Date: Wed, 1 Mar 2000 13:24:19 -0500 (EST) From: jhood@sitaranetworks.com, cgull@owl.org To: FreeBSD-gnats-submit@freebsd.org Cc: grog@lemis.com Subject: kern/17098: /boot/loader hangs on switch to second drive Message-ID: <200003011824.NAA82716@malkovich.sitaranetworks.com>
next in thread | raw e-mail | index | archive | help
>Number: 17098
>Category: kern
>Synopsis: /boot/loader hangs on switch to second drive
>Confidential: no
>Severity: serious
>Priority: medium
>Responsible: freebsd-bugs
>State: open
>Quarter:
>Keywords:
>Date-Required:
>Class: sw-bug
>Submitter-Id: current-users
>Arrival-Date: Wed Mar 1 10:30:01 PST 2000
>Closed-Date:
>Last-Modified:
>Originator: John Hood
>Release: FreeBSD 3.2-RELEASE i386
>Organization:
Sitara Networks
>Environment:
i386 3.2-RELEASE + local mods, FreeBSD installs on two drives
>Description:
The boot loader often hangs when requested to boot a kernel from a
drive other than the one it started from.
>How-To-Repeat:
Set up a system with boot environment & kernels on two "fast" drives,
preferably of wildly different geometry and sizes. (Floppy I/O may be
slow enough to cover up this problem.) Install the sample loader.rc
on boot drive, editing as necessary.
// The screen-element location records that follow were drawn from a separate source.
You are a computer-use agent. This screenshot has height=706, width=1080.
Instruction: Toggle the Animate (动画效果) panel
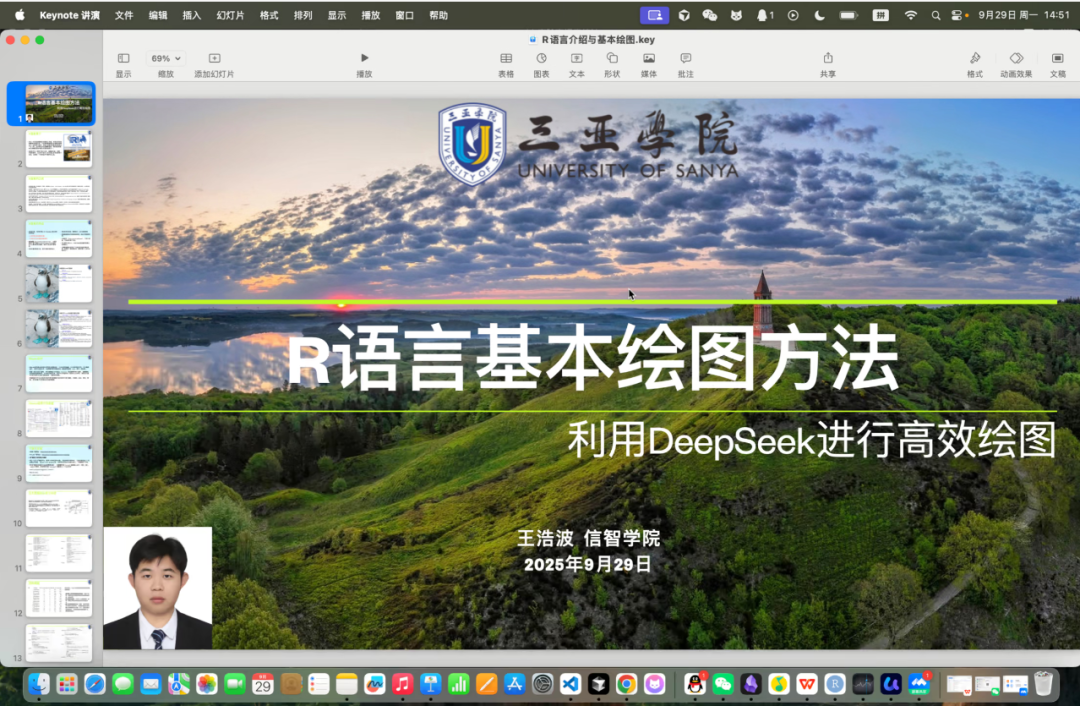pos(1016,59)
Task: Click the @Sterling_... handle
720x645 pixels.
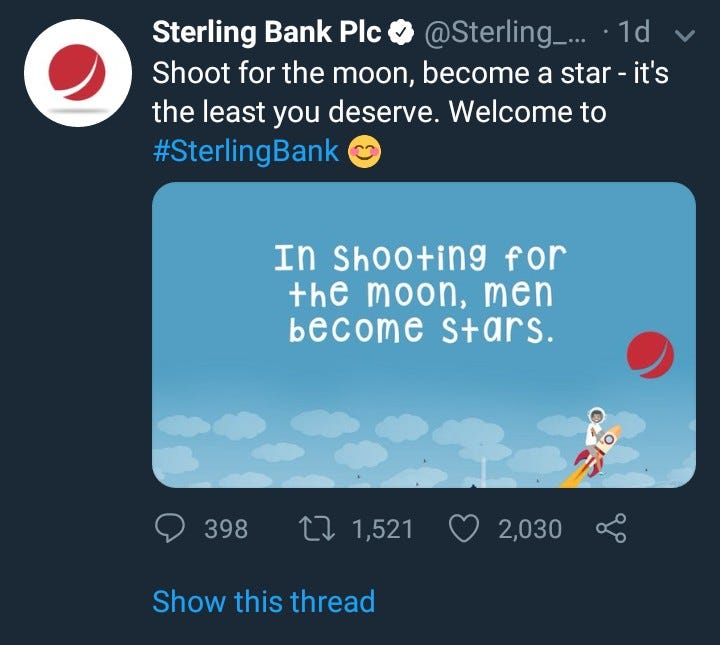Action: (507, 33)
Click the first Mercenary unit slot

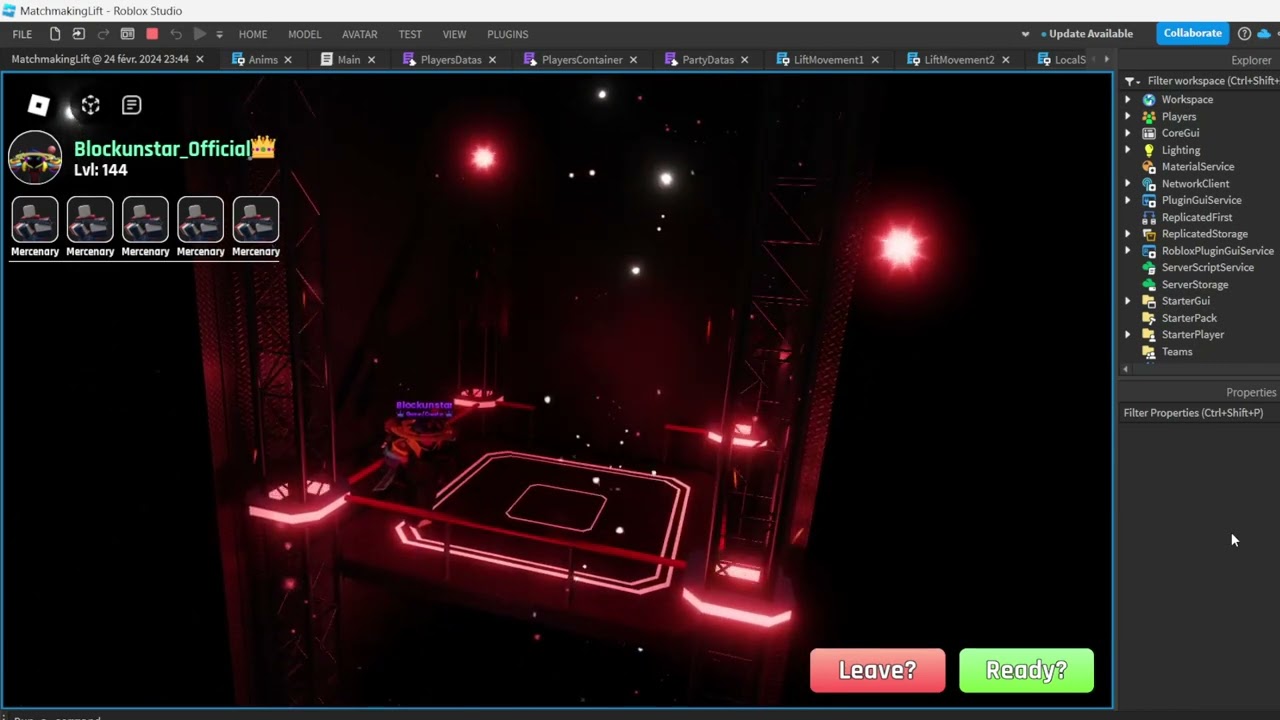pos(35,220)
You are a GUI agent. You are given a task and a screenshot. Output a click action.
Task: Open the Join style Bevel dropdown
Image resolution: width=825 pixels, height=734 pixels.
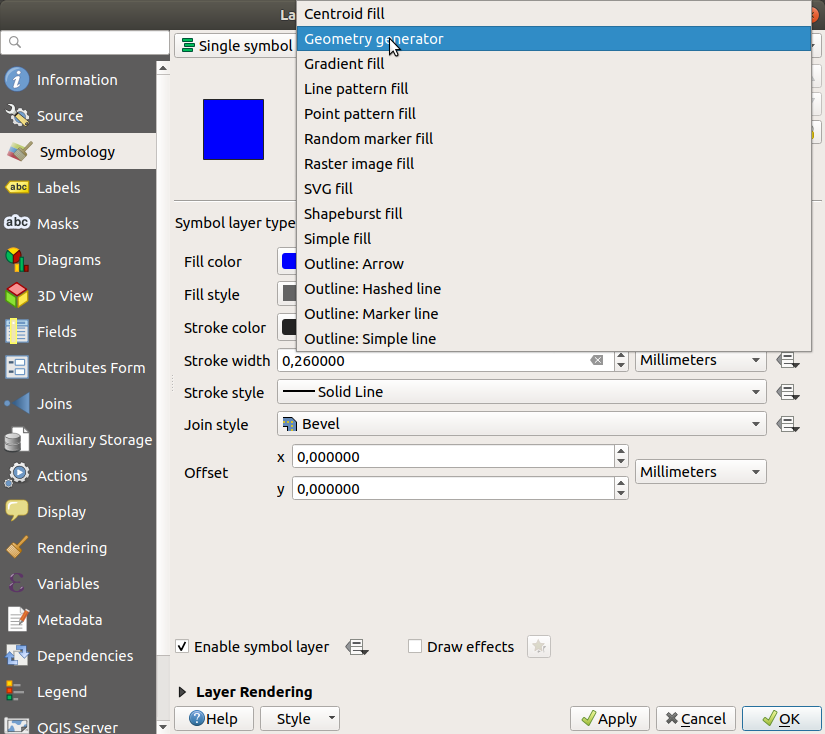click(x=521, y=424)
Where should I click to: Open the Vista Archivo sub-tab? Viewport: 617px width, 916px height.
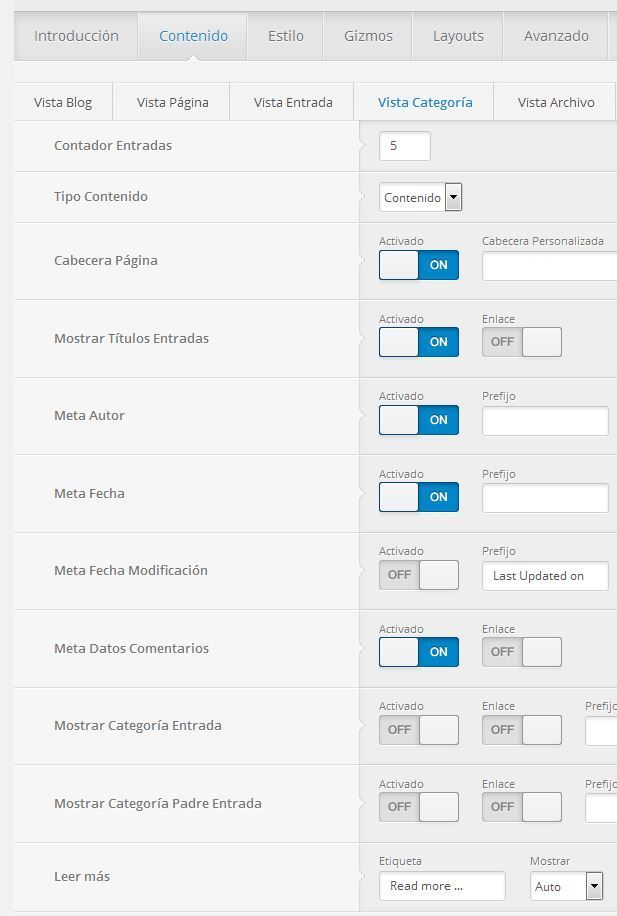(x=556, y=102)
Reboot & wait forever, if you
are lucky-- the bug is a bit shy sometimes.
Sample loader.rc:
\ Loader.rc
\ 1 trace!
set currdev=disk2s1a: \ Something other than $loaddev
\ 11000 ms \ Uncomment this to get a working load
\ show
\
\ Includes additional commands
include /boot/loader.4th
\ Reads and processes loader.rc
start
\ Unless set otherwise, autoboot is automatic at this point
>Fix:
There are two problems here: the block cache code and (presumably)
the UFS code.
The block cache, as implemented, has no mechanism for distinguishing
which device a block or block request is for. When a different device
is selected, it may return a block from the wrong device. Debugging
this was complicated by the 2s block discard timeout-- debugging
printfs to a serial console would make the loader work, as would
executing loader commands/words by hand :)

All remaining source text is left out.